At the 2021 census the Office for National Statistics identified three built-up areas in the district with a population over 10,000, being Great Wyrley and Cheslyn Hay with 17,640 people, Wombourne with 12,815 and Codsall (including Bilbrook) with 11,865.

==Countryside==
There are many beauty spots within the South Staffordshire district, for example the village of Wombourne has the Wom Brook Walk and the Bratch Locks on the Staffordshire and Worcestershire Canal in the nearby village of Bratch.
Other sites include:
- South Staffordshire Railway Walk: A 5.5 mi walk along the disused railway line of the Wombourne Branch Line.
- Baggeridge Country Park: A large and diverse country park located between Wombourne and Sedgley (in the Dudley Metropolitan Borough), which has won the national Green Flag Award for 11 years.
- Bluebell Woods, Perton: An internationally important site for Bluebells.
- Highgate Common: A large area of heathland near Swindon.
- Kinver Edge: A National Trust property, located in the south of the district which features the Holy Austin Rock Houses.
- Shoal Hill Common: A 180 acre site of lowland heaths and woodlands which can be found to the extreme north of the district.

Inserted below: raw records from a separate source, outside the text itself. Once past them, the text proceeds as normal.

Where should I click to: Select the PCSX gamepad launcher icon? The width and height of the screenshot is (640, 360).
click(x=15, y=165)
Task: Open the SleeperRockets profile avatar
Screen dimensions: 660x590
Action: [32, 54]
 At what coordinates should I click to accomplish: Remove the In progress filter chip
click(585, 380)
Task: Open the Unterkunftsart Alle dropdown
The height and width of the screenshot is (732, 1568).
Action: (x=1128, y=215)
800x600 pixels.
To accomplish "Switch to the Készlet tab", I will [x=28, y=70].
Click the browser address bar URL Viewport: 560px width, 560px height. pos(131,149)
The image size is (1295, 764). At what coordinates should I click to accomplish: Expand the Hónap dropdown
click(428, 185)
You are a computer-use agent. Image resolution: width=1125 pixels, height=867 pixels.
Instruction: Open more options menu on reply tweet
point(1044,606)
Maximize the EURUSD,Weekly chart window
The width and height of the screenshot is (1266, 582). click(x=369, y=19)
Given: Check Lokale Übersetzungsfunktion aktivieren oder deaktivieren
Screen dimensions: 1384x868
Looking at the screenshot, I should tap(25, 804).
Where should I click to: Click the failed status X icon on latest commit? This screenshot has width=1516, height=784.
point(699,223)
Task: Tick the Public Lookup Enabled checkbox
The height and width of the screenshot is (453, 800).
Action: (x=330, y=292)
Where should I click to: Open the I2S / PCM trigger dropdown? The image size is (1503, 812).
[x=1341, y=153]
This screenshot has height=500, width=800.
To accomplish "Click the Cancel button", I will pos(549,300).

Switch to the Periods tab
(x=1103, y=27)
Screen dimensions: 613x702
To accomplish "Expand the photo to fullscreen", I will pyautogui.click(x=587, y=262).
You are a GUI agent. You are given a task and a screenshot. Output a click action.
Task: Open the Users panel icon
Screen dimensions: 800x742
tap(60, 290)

Bunkers Tree Wood is also in the area and contains a large Corvid roost.

==Media==
In terms of television, the area is served by BBC West Midlands and ITV Central. Television signals are received from the either Sutton Coldfield or Wrekin TV transmitters.

Radio stations for the area are:
- BBC Radio WM
- BBC Radio Stoke
- BBC Radio Shropshire can also be heard.
- Heart West Midlands
- Smooth West Midlands
- Capital Midlands
- Free Radio Black Country & Shropshire
- Black Country Radio
- WCR FM, a community based station that broadcast from Wolverhampton.

Local newspaper is the Express & Star.